> **Textabschnitt**:
• • • • • • •

Kasa unterwarf nun Tigré und nahm den Titel Theodoros, Kaiser (Negus Negesti, »König der Könige«) von Äthiopien, an. Auch die Provinz Schoa fiel ihm zu. Sahela Selassis Nachfolger, König Haila Malakot, verlor Krone und Reich in einer einzigen Schlacht und starb bald nachher 1856. Nun bildeten die drei Staaten Tigré, Amhara und Schoa Ein Reich. Nachdem er die Empörung Negusiés, der sich zum Herrscher von Tigré aufwarf, 1861 unterdrückt hatte, begann Theodoros durchgreifende Reformen des Staats und der Kirche.
Die Zustände Abessiniens zeigten ein Gemisch europäischer Formen und barbarischer Roheit: es bestand eine Art Feudalsystem neben völlig demokratischen Einrichtungen;
die Rechtspflege war auf das justinianische Recht gegründet, die Verwaltung eine äußerst einfache.
Daneben galt indes ein rohes Kriegsrecht, auch die Blutrache, freilich beschränkt durch zahlreiche Zufluchtsorte (Gheddems). Mit eiserner Strenge und blutiger Grausamkeit wurden Ordnung und Sicherheit gehandhabt, durch Einführung der Monogamie die Sittlichkeit gehoben. Von besonderer Wichtigkeit war, daß unter der Billigung des Volks Theodoros die Güter der Kirche einzog, dagegen der Geistlichkeit ein bestimmtes Einkommen sicherte und den Klöstern das zu ihrem Unterhalt ausreichende Land ließ.

• • • • • • •

> **Datenblock**:
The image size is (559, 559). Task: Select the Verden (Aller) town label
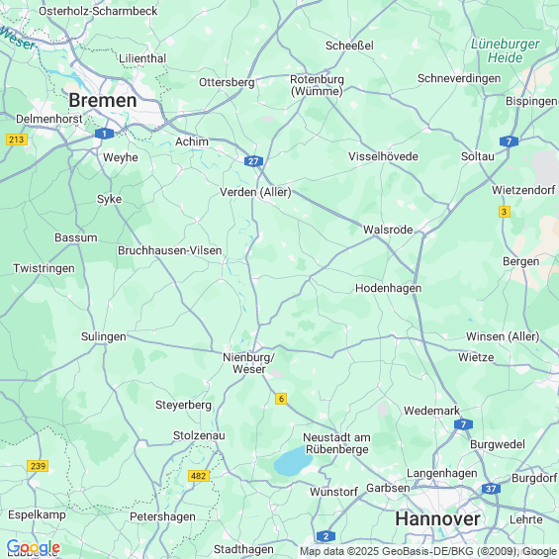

• • • • • • •

> **Aufgaben**:
1. In welchem Jahr unterdrückte Theodoros laut dem Text über Kaiser Theodoros die Empörung Negusiés?
2. Gib aus dem Text über Kaiser Theodoros den Teil unverändert aus, der mit den Worten „Daneben galt indes“ beginnt und mit „ausreichende Land ließ.“ endet.
3. Schreibe den Text über Kaiser Theodoros im Anschluss an seinen letzten Satz weiter.

> **Lösungen**:
1. 1861

2.
Daneben galt indes ein rohes Kriegsrecht, auch die Blutrache, freilich beschränkt durch zahlreiche Zufluchtsorte (Gheddems). Mit eiserner Strenge und blutiger Grausamkeit wurden Ordnung und Sicherheit gehandhabt, durch Einführung der Monogamie die Sittlichkeit gehoben. Von besonderer Wichtigkeit war, daß unter der Billigung des Volks Theodoros die Güter der Kirche einzog, dagegen der Geistlichkeit ein bestimmtes Einkommen sicherte und den Klöstern das zu ihrem Unterhalt ausreichende Land ließ.

3.
Da brach infolge von Verwickelungen mit England eine Katastrophe herein. Theodoros haßte alle Missionäre, da er unter seinem Zepter nur eine, seine eigne Religion dulden wollte, und gestattete daher nur Bekehrungsversuche an den Juden (Falaschas). Gegen dieses Gebot hatten einige englische Missionäre verstoßen; dazu kam, daß England einen Antrag des Theodoros auf Abschluß eines Bündnisses gegen die Türken zunächst gar nicht, dann unhöflich ablehnend beantwortete. So glaubte sich Theodoros von England schwer verletzt, und jene Missionäre und der Konsul Cameron sollten ihm als Geiseln dienen, bis er von England Genugthuung erlangt hätte.
Später ließ er alle Europäer, auch den englischen Gesandten Rassam, ins Gefängnis werfen. Die leidenschaftliche Wut Theodoros' wurde dadurch noch gesteigert, daß gerade in jener Zeit in allen Teilen des Landes Erhebungen gegen ihn ausbrachen und er seine mühsam begründete Herrschaft dem Ansturm der verbündeten Großen erliegen zu sehen fürchten mußte. Im J. 1867 war faktisch ganz von Theodoros abgefallen, der nur noch in seinem Lager [* 14] bei Debra Tabor als Herr über seine Krieger herrschte. Da dennoch die Versuche Englands, die Befreiung der Gefangenen gütlich zu erwirken, fruchtlos blieben, sah es sich zu einer kriegerischen Expedition genötigt, für die in Bombay [* 15] eine Armee von 4000 Mann englischen und 8000 Mann indischen Truppen nebst zahlreicher Artillerie unter Befehl von General Sir Robert Napier ausgerüstet wurde. Im Oktober 1867 landete der englische Vortrab an der Westküste der Annesleybai, im Hafen von Zula.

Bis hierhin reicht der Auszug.